The reason I write about my health is because I survived. I remember when I first started looking into the issue of postpartum psychosis, right around the time I blogged for Postpartum Progress, and I came across Melanie’s Story. This beautiful young mother sadly jumped to her death stemming from her own battle with postpartum psychosis. Although Melanie lost her battle, her mother Carol, went on to pick up her crusade. I’ve been blessed to speak with Carol by phone and I was just as amazed speaking with her as I was reading about her. I knew that as unimaginably difficult as it must be to share the loss of her daughter with the world, she was giving so many other woman a true blessing. She was raising awareness and allowing more young mothers, not unlike her daughter, to get help for this very serious condition.

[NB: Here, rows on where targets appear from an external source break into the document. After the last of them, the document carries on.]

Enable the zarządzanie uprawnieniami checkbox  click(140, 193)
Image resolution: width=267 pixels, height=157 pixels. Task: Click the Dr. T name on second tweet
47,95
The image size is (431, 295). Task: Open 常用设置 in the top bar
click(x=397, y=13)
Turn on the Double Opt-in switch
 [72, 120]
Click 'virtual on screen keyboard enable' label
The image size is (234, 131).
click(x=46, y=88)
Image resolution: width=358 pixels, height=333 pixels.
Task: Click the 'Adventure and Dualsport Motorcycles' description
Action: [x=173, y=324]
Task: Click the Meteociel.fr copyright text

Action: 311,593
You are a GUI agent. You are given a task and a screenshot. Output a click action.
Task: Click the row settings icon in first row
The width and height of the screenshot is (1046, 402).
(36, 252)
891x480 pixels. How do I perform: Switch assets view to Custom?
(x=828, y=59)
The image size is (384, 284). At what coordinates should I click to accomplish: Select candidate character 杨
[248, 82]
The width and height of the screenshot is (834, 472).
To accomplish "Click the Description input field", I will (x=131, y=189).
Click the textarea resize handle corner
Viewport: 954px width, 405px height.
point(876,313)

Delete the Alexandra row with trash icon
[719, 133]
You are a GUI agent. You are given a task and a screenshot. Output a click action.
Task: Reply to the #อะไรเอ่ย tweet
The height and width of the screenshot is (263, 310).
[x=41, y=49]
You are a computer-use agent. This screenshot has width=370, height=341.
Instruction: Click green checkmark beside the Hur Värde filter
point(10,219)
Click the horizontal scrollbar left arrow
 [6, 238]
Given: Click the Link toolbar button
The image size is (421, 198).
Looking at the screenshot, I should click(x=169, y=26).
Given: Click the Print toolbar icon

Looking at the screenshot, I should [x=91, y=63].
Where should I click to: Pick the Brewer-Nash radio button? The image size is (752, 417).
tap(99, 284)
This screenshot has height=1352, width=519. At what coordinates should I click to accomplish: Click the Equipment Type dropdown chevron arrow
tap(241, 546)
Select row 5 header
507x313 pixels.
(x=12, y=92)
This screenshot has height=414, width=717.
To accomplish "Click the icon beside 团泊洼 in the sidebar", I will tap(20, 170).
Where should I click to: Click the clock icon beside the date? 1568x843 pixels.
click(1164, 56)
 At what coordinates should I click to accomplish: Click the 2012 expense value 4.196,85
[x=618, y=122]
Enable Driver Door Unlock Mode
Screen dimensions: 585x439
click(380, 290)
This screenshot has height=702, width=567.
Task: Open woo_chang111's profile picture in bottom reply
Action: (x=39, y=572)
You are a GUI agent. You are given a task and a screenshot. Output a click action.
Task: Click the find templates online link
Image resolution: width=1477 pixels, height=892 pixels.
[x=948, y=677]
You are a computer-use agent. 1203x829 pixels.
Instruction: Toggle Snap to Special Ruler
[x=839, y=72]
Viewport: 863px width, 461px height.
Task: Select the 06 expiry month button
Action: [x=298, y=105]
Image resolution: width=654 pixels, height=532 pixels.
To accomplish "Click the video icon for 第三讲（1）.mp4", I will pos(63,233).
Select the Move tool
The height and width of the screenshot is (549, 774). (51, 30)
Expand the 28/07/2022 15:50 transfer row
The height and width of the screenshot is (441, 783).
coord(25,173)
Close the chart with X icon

After that I knew that I too needed to share my story to raise awareness, but also for a different reason. I needed to share it to show that there was life, and a very good life, on the other side of getting help for this illness. I was tired of seeing the most extremely negative stories be the first results of a Google search on postpartum psychosis. The fact is that only five percent of women with postpartum psychosis commit suicide, and only 4 percent commit infanticide. Yet those always seem to be the stories we hear about first. That means many, many other women survive and continue living their life after the illness, just as I have.
I consider myself very lucky. I am blessed with two amazing children, one of whom taught me strength I never knew I had, until I was forced to draw upon it. I realized a tremendous amount of love and strength from my husband, who was there every day taking care of me and our children, while I healed. I also realized the love of complete strangers, from the four people who stopped and called 911 when I had a complete breakdown on I-295 to the outpouring of positive feedback when I shared my story on Postpartum Progress, at Ignite DC, and everywhere else I get an opportunity to. My only hope each and every time I share my story is that it resonates with just one person and the ripple effect from that is unstoppable.